Task item: Put the stretch of the listing from the line containing "What do you see at coordinates (370, 44)" through the line containing "center [370, 44]." into a numbered list, skipping blank lines and leaving out the pictures.

**** Data for this task

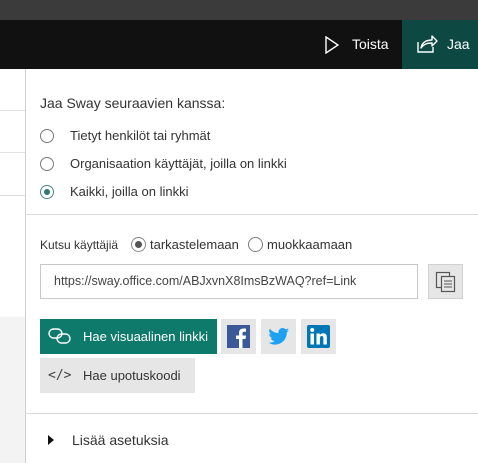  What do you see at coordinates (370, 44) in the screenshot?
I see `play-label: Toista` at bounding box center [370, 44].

********
**** Data for this task

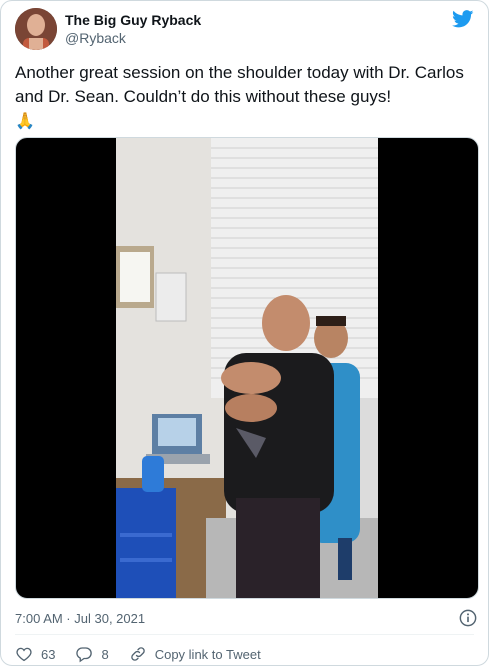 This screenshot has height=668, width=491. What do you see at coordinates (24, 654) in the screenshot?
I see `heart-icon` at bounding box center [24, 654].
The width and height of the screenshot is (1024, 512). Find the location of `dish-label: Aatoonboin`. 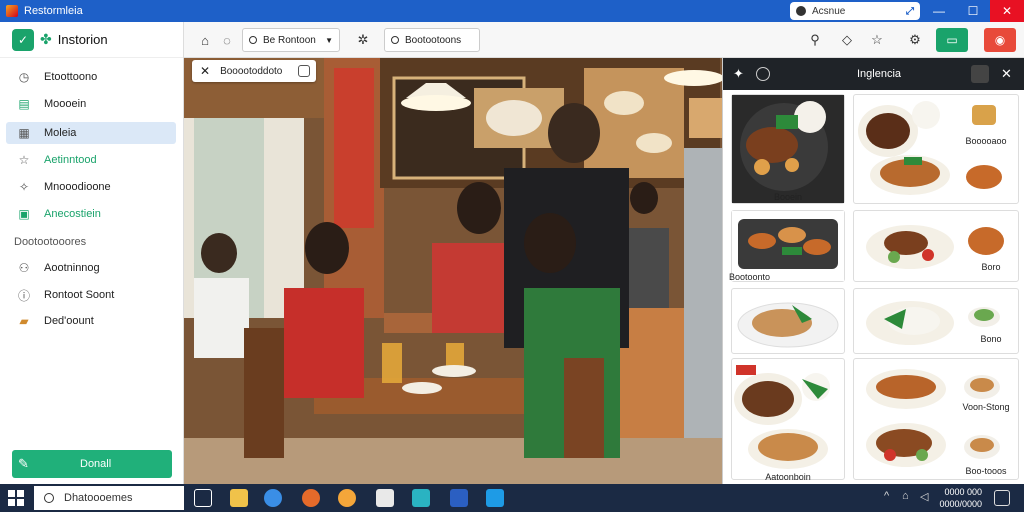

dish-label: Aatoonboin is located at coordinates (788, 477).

********

Task output:
1.   What do you see at coordinates (370, 44) in the screenshot?
2. I see `play-label: Toista` at bounding box center [370, 44].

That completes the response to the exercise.